=== Prompt ===
Using the word "computer" as the filter, copy each matching line from the records.

=== Excerpted records ===
[Start of section]

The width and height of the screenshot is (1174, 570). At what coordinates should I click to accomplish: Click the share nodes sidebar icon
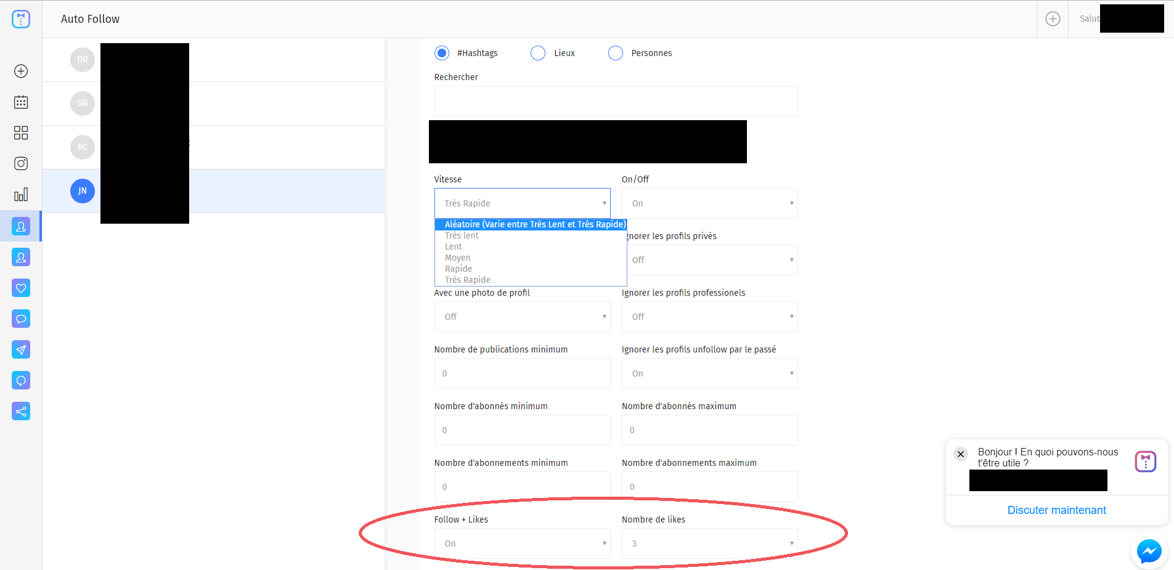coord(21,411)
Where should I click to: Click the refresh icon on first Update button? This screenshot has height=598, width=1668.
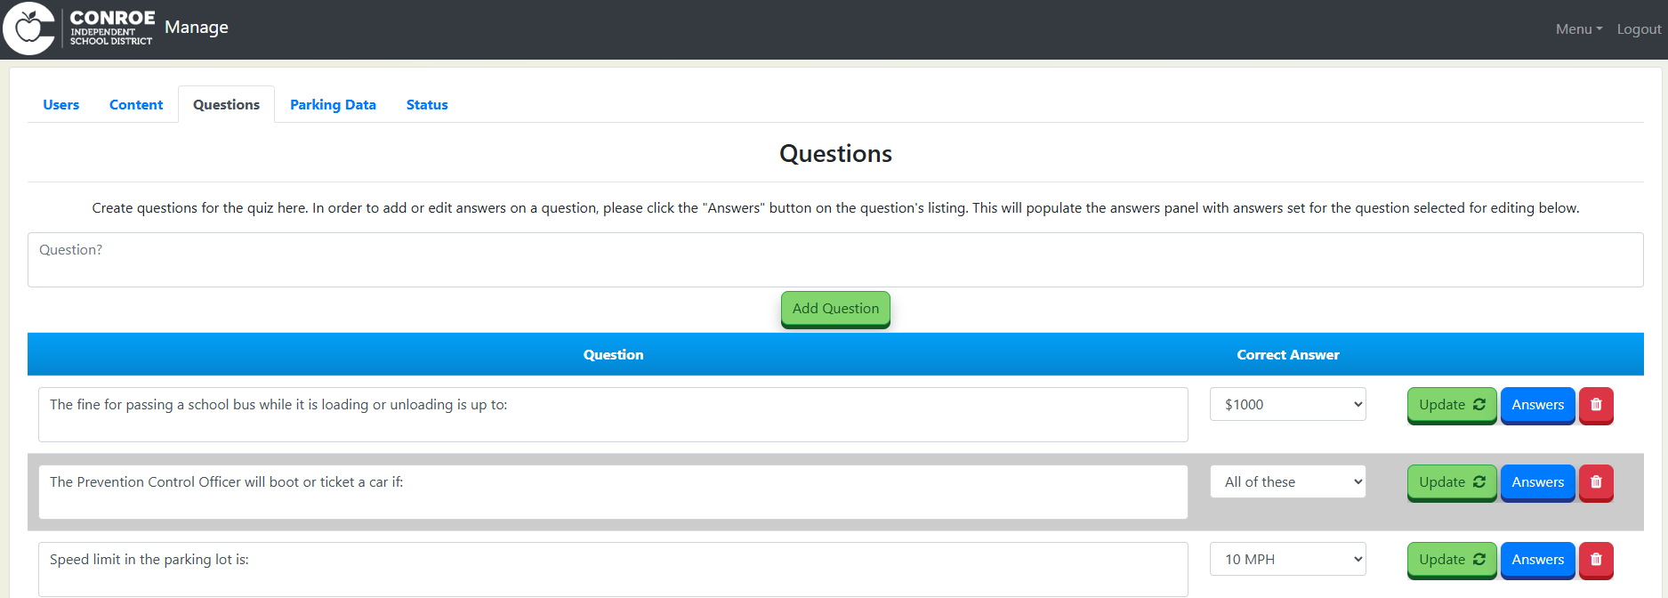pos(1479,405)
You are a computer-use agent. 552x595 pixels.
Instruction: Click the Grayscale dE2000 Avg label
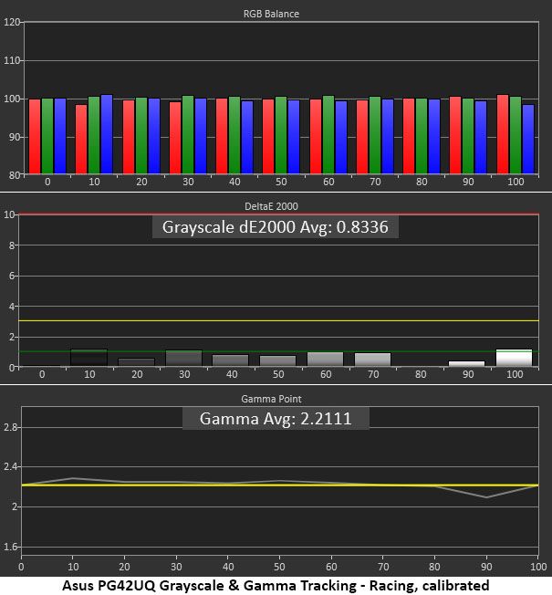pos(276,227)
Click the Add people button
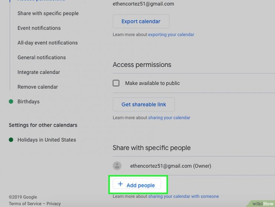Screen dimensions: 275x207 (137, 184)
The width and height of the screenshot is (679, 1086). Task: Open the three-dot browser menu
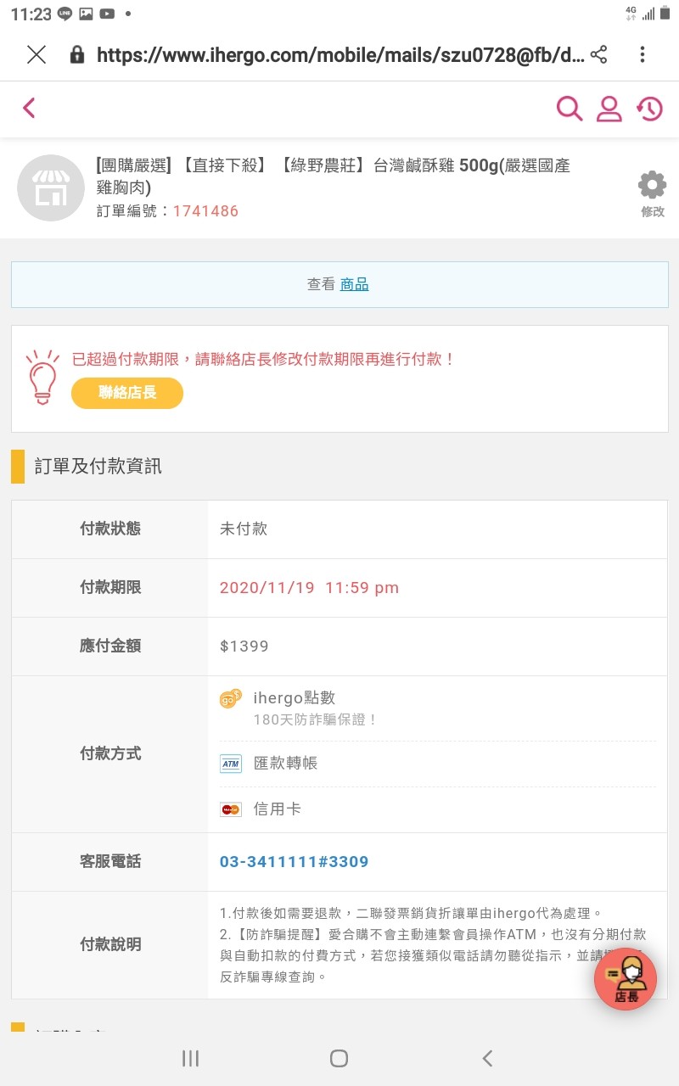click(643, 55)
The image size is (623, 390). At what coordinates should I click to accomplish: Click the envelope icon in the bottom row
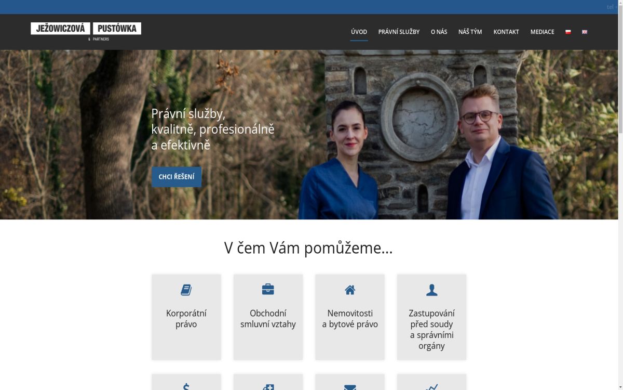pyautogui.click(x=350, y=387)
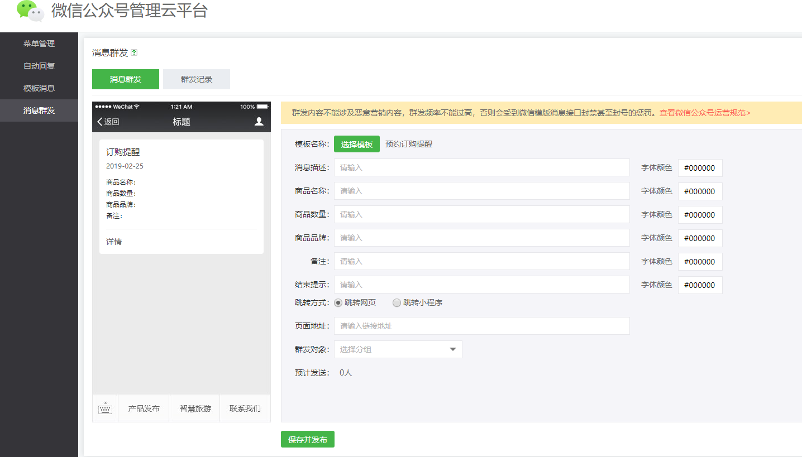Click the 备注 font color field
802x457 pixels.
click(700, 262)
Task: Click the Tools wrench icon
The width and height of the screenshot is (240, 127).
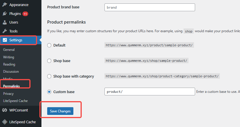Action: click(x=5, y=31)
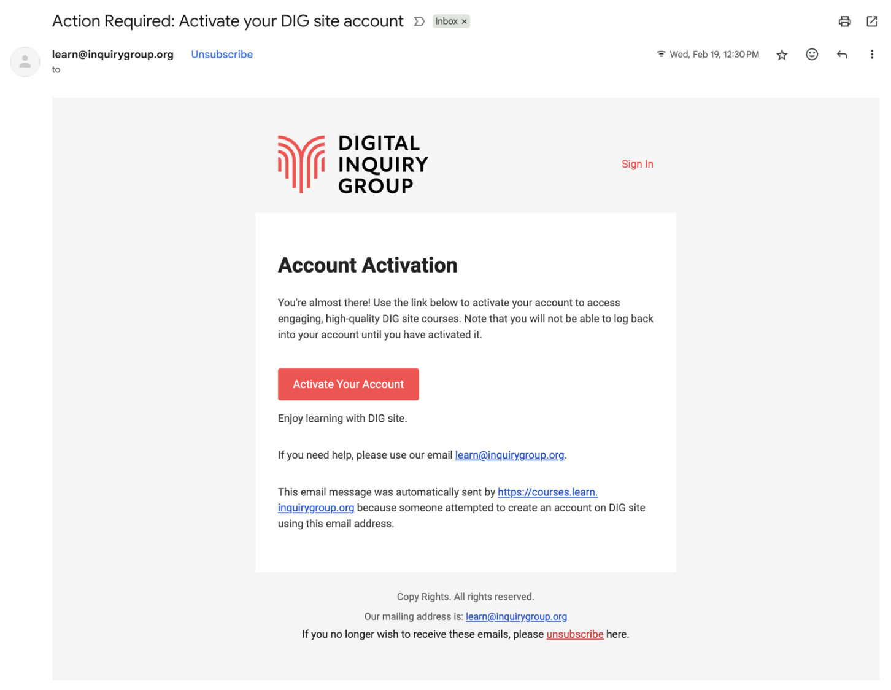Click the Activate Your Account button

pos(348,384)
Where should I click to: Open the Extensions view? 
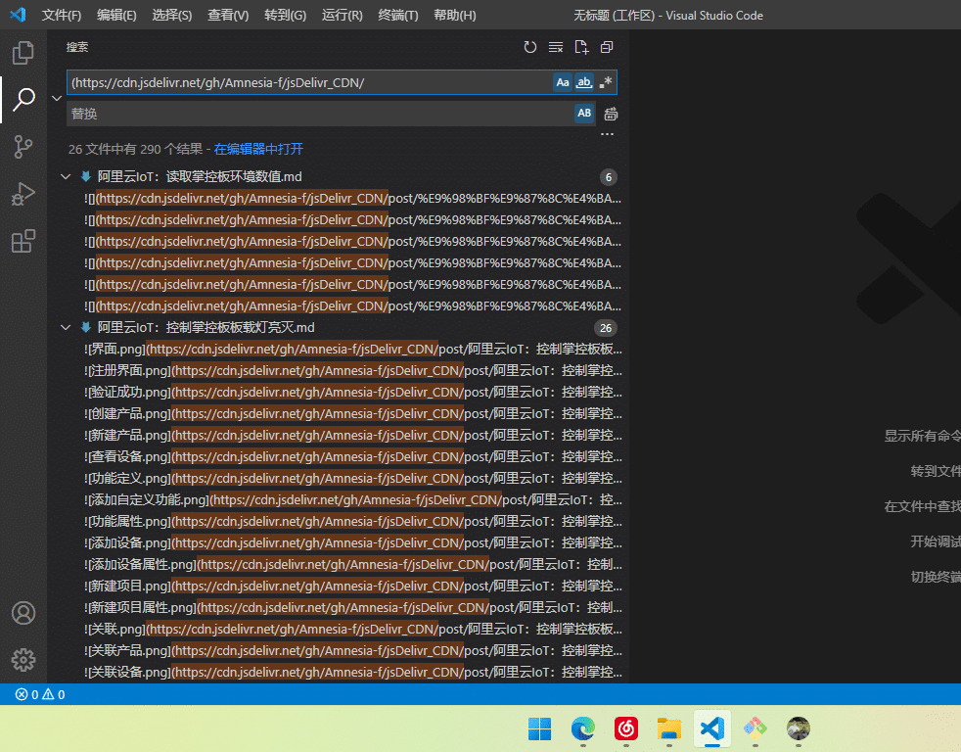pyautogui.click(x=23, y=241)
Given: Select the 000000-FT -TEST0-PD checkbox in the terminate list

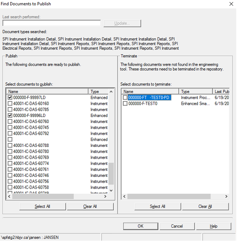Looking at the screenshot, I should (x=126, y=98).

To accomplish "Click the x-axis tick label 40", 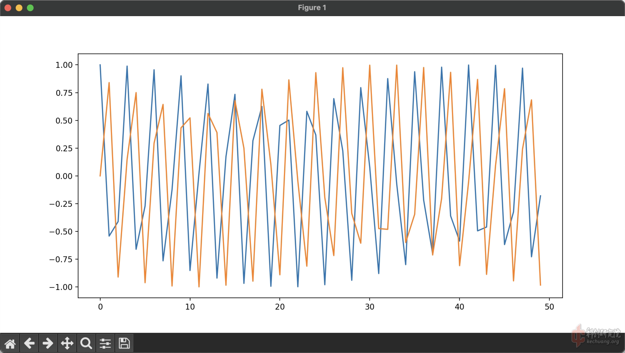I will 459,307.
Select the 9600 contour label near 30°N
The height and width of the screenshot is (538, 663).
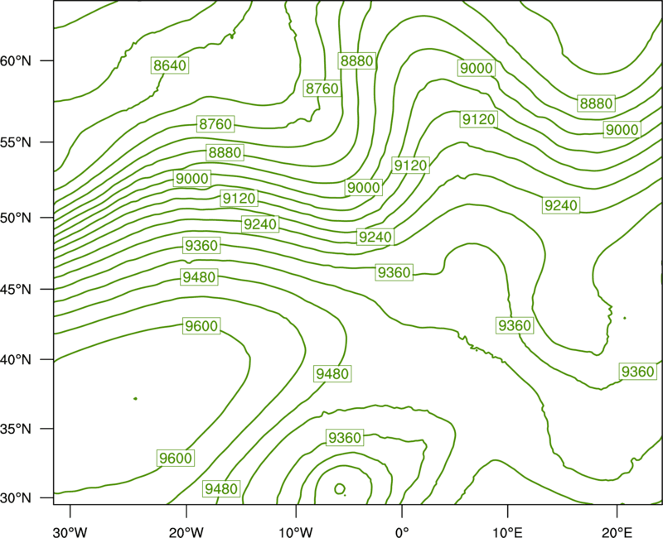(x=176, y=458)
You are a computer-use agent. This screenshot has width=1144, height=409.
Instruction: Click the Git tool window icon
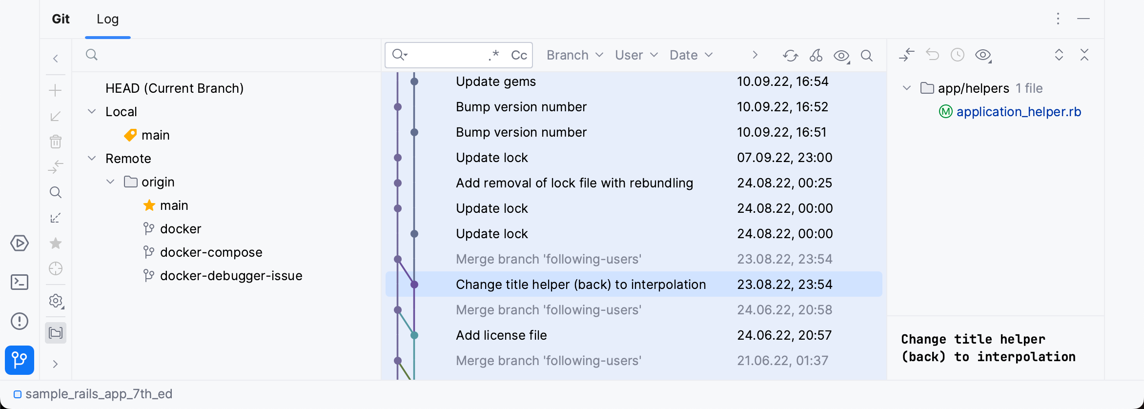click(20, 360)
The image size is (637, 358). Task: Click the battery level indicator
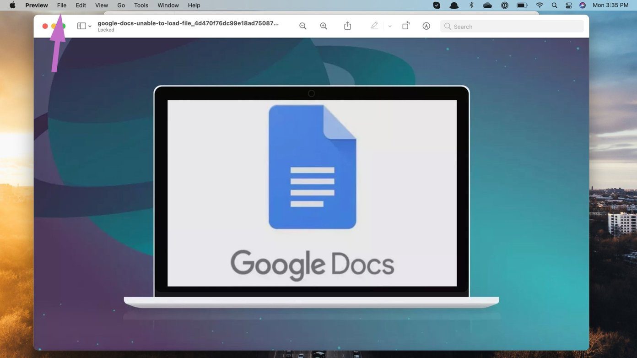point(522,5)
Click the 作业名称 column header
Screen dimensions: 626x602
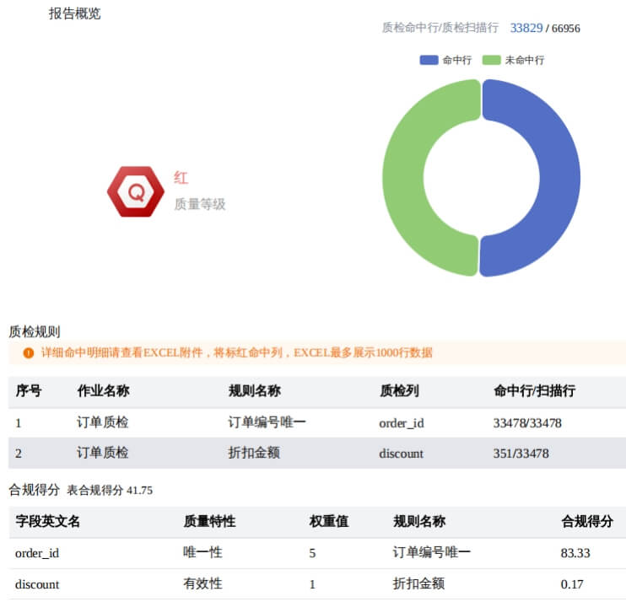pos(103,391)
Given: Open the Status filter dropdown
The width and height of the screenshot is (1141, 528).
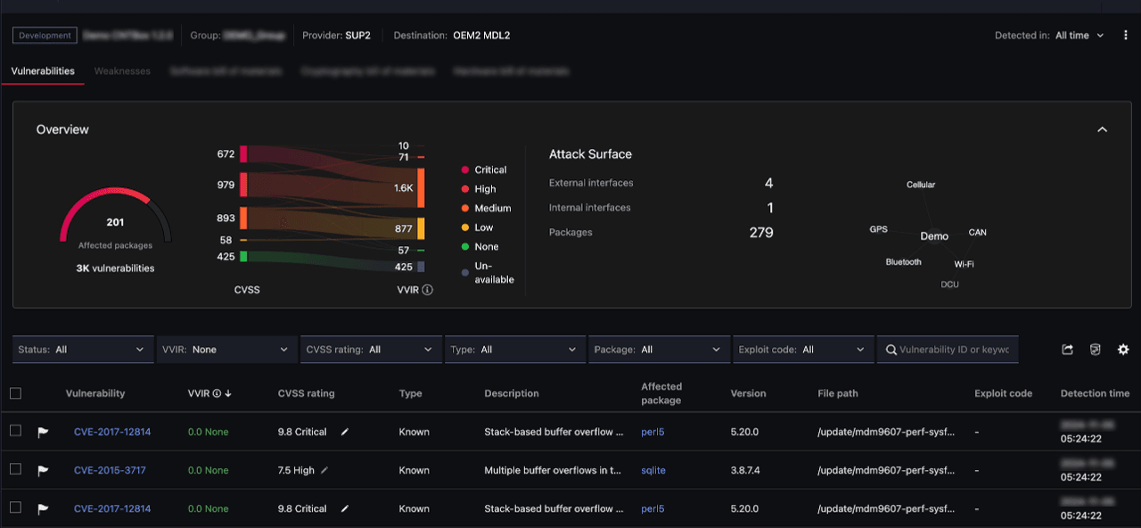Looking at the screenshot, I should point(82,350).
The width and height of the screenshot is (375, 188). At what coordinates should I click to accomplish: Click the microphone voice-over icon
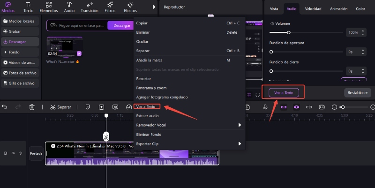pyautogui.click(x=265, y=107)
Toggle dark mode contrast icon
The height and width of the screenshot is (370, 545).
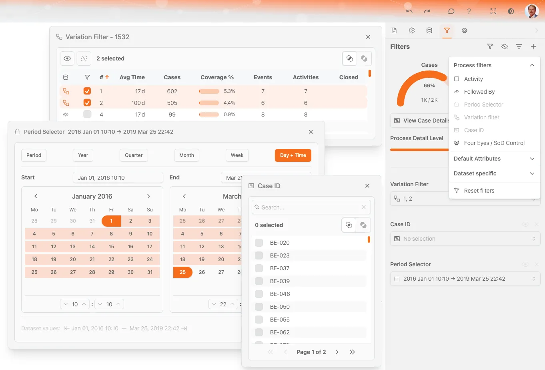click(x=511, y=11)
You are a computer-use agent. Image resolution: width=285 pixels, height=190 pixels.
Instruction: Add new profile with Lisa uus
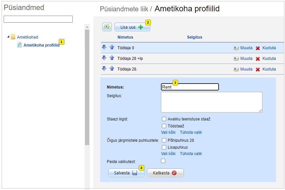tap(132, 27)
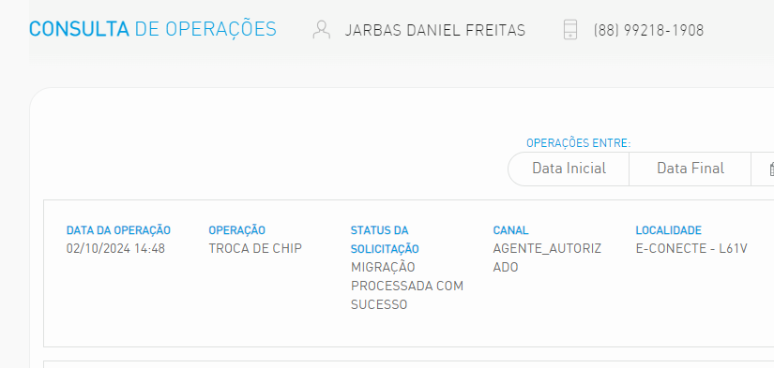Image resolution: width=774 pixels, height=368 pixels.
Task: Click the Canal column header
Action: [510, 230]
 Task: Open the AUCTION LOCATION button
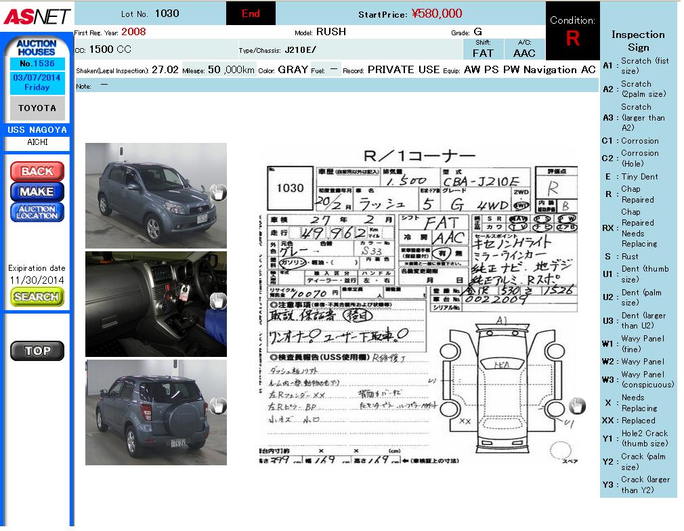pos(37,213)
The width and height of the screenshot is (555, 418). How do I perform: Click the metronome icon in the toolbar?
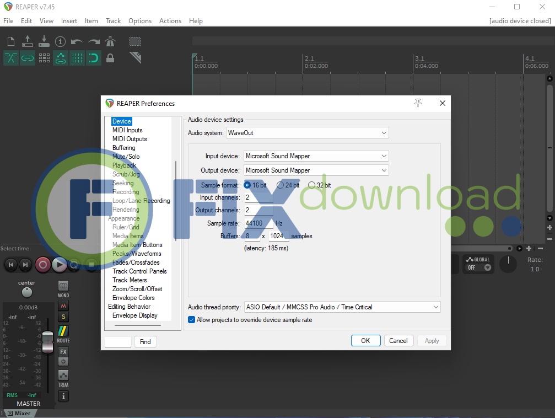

[End of section]

=== Problem solution ===
You are a computer-use agent. 552x595 pixels.
You are a computer-use agent. This screenshot has width=1144, height=409.
You are a computer-use agent. Image resolution: width=285 pixels, height=190 pixels.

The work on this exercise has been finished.